## EXERCISE REQUIREMENTS
(a) Decide whether each statement agrees with the missionary letter below. Answer yes or no for each, and quote the exact words from the letter that settle it.
(i) Jennifer said the condiments were good, but not on an ice cream sundae.
(ii) The writer's companions think the writer is crafty.
(iii) President and Sister Jones are being released in June.
(b) Translate this sentence from the missionary letter below into Spanish: "I had my first Zone Conference this last week."
(c) According to the missionary letter below, why have many of the lessons been falling through?

╭─ GIVEN PASSAGE

Tuesday, April 23, 2013

Not on a Sunday....


FFFFFFFFAAAAAAAAAAAAMMMMMMMAAAAAAAAALLLLLLLLLYYYYYYYYYYYY,
Hi.
How are you?
I'm doing great.
 
I LOVE your letters. All 78.5 that I have to read. My companions were laughing at me because I was trying to laugh quietly at all of ya'lls letters. Your letters are gems.
 
So this week, we taught one of our investogators, Jennifer, about keeping the Sabbath day holy. My trainer, Sister Wright had done a really good visual expirament before, and so we dicided to use it. We asked Jennifer what her favorite condiments were, like mustard, ranch, salsa, those kinds of things. She told us the normal kinds of things. Then we pulled out some ice cream, scooped her a nice bowl, and then started to make her a sundae with all of those good things. Her face became a little worried as Sister Wright sqeezed out some ketsup, mustard, vinigar dressing, and other condiments onto her ice cream. We then handed her the bowl and smiled. She said "Well, those are good, but not on an ice cream sundae!" Exactly. We talked to her about how playing sports, going boating, going to the store or movies were all good things, but not on a Sunday. doing those things on Sunday are like putting mustard and ketchup on ice cream, they're good, but not on a sundae. We then talked about how and ice cream sundae wouldn't be and ice cream sundae with out the ice cream, it's like that with church. It wouldn't be a sunday without church. We then scooped her another bowl of ice cream, and put the appropriate toppins on it, chocolate and whipped cream and stuff and talked about how there are things that do go on Sundays, like reading out scriptures, writing in  journals, visitng family, and other good things. I thought that it was a good lesson to help Jennifer understand, and I wanted to share it with the family becuase I thought that maybe it was something you could use to help teach the kids. It's interesting how many things I learn to teach that would be so great to use with the kids.
 
I had my first Zone Conference this last week. FABULOUS. Really. It really pumped me up and made me want to do my best as a missionary. Being a missionary is something that I've wanted to do for my whole life, and this week especially, I've looked in the mirror somedays, and smiled. Just becuause a year ago, I would have never in my life guessed what I would be doing right now. I am a missionary. I love it.
 
We also made scrap book pages for President and Sister Jones, since they are being released in July and we will be getting a new mission president. We gathered our paper from the tables, sat down with our photos they had asked us to bring, and then Sister Wright turned to me and ask "will you make mine for me?" my companions think I am crafty or something. Please. I try to tell them about Shar and Danika's crafts, to help them understand how uncrafty I really can be.
 
We've been doing a lot more tracting lately, since a lot of our lessons are falling through since finals for Texas State are next week. We've met a lot of interesting people, and seen a lot of timing miracles.

╰─
╭─ LISTED ENTRIES

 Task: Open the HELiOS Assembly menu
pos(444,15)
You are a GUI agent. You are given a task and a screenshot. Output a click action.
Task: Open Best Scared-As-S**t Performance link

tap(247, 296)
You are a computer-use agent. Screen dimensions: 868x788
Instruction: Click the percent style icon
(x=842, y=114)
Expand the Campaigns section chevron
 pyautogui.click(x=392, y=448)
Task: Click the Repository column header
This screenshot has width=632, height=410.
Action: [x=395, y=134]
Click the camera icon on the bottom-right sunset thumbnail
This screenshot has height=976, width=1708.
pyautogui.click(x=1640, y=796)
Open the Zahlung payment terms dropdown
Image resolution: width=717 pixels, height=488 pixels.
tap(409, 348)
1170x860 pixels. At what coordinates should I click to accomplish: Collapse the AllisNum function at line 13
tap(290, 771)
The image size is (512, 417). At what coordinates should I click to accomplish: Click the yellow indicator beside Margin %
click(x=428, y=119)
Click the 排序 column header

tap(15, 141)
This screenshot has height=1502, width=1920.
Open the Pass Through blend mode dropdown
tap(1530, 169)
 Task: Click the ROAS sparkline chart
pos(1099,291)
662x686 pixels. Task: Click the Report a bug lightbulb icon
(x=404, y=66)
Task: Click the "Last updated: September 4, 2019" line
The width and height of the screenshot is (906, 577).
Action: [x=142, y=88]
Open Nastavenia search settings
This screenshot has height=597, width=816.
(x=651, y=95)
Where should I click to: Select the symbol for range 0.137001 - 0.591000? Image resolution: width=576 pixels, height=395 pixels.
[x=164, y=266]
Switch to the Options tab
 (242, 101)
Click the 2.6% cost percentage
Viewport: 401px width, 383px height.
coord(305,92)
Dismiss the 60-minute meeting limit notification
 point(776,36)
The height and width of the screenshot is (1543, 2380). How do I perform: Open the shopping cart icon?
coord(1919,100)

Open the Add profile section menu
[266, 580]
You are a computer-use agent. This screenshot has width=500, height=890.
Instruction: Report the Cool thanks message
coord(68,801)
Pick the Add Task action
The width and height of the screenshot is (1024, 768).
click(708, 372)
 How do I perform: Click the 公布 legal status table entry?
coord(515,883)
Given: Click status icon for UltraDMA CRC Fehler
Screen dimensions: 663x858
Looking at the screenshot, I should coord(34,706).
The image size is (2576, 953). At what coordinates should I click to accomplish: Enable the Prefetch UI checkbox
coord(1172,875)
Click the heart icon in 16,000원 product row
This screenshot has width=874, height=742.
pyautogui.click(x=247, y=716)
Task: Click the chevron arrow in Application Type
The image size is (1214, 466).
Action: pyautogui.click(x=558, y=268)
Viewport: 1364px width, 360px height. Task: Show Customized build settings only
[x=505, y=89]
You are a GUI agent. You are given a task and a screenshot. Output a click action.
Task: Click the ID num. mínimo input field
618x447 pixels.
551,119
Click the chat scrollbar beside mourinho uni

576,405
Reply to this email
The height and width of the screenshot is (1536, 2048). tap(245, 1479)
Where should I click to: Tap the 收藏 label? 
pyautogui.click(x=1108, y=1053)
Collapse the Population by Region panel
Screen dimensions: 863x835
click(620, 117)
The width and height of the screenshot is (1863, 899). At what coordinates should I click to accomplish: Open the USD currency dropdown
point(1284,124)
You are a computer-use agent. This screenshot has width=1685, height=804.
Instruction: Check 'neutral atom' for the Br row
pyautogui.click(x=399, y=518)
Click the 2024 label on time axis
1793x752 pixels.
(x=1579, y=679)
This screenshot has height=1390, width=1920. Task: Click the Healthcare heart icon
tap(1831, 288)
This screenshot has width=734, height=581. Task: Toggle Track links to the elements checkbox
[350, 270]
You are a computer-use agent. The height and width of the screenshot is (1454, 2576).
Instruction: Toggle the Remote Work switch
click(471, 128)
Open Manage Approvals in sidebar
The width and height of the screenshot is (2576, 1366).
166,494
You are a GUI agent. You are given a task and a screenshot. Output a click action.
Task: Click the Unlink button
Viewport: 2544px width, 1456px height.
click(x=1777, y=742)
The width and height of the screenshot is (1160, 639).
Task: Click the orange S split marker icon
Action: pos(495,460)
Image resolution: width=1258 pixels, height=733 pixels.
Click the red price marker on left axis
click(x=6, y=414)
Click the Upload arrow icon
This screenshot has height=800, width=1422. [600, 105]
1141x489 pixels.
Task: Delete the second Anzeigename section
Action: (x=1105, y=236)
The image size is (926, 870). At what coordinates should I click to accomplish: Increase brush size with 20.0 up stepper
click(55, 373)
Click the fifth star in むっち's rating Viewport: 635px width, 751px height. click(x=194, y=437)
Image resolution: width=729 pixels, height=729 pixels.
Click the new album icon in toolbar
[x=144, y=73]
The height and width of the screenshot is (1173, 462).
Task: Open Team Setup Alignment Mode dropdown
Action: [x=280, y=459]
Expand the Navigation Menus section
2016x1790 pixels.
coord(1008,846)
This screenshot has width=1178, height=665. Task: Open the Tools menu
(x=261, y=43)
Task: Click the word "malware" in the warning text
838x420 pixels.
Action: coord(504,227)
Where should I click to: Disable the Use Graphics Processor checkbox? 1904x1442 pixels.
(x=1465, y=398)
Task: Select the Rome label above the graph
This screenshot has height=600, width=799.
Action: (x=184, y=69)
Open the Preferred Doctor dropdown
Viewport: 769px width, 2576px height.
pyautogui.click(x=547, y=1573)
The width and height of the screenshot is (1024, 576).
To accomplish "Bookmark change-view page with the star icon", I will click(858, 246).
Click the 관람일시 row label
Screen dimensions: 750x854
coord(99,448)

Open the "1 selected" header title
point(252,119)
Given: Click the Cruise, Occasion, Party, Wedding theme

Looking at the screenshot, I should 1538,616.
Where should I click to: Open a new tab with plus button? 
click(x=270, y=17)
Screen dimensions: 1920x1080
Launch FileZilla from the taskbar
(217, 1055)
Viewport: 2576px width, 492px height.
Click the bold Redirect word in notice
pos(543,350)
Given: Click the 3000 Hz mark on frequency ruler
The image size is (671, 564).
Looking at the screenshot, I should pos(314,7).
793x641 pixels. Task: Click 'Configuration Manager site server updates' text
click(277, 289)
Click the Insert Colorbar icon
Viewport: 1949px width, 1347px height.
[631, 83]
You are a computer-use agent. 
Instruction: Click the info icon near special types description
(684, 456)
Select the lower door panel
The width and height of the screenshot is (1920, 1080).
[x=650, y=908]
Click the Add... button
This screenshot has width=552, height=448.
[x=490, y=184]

╰─

## COMPLETED EXERCISE
(a)
(i) Yes: "Well, those are good, but not on an ice cream sundae!"
(ii) Yes: "my companions think I am crafty or something."
(iii) No: "they are being released in July"

(b) La semana pasada tuve mi primera Conferencia de Zona.

(c) Finals for Texas State are next week.